Drivers need to be cautioned against being too wary of discussing sleepiness issues with their doctors because of fear of being told to stop driving..
The key message we want to get across is that employers must not cause their drivers to drive tired. It needs an intelligent approach. And anyone who feels sleepy at the wheel, regardless of the cause, knows they are becoming impaired and must stop and recover until they are safe to proceed. The most effective ways to counter sleepiness are to drink, for example, two cups of caffeinated coffee and to take a short nap (up to 15 minutes).
RoSPA’s National Occupational Health and Safety Committee (which brings together the main institutional stakeholders in this area) has begun a stream of work on tackling fatigue in the workplace. This is not only highly topical because of its links to mental health and ‘wellness’ (now very much higher on everyone’s agenda – and not before time!) but because of its relationship with safety and accidents in the workplace, something that has been very much underplayed up to now in guidance about human factors and safety. New guidance however is now available in the form of the HSE fatigue risk index (see http://www.hse.gov.uk/research/rrhtm/rr446.htm).

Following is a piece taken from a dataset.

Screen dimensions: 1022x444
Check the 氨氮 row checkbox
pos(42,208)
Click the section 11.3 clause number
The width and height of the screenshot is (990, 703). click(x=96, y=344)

We are thinking about the idea of producing some guidance on OSA and Employment (‘OSA and your job’ perhaps?), helping both sufferers and their managers to better understand the issues involved and to avoid over-the-top, excessively risk averse responses that might lead them to exclude OSA sufferers from certain roles ‘on health safety grounds’. Talking to specialists and consultants reveals how reluctant many of their patients are to reveal to their employers that they have had an OSA diagnosis. There is undoubtedly a lot of prejudice and misinformation in the workplace about this issue, and about fatigue and sleepiness generally – which, of course, goes a lot wider than OSA. ‘Caff napping’, as an essential coping mechanism in the workplace, (especially for older workers who make up a bigger proportion of the workforce these days) ought, for example, to be a widely understood and accepted coping mechanism, not a quirky outlandish idea.
If you have problems in getting enough good quality sleep, ‘don’t sleep on it’ (excuse the pun) – talk to your doctor and get help.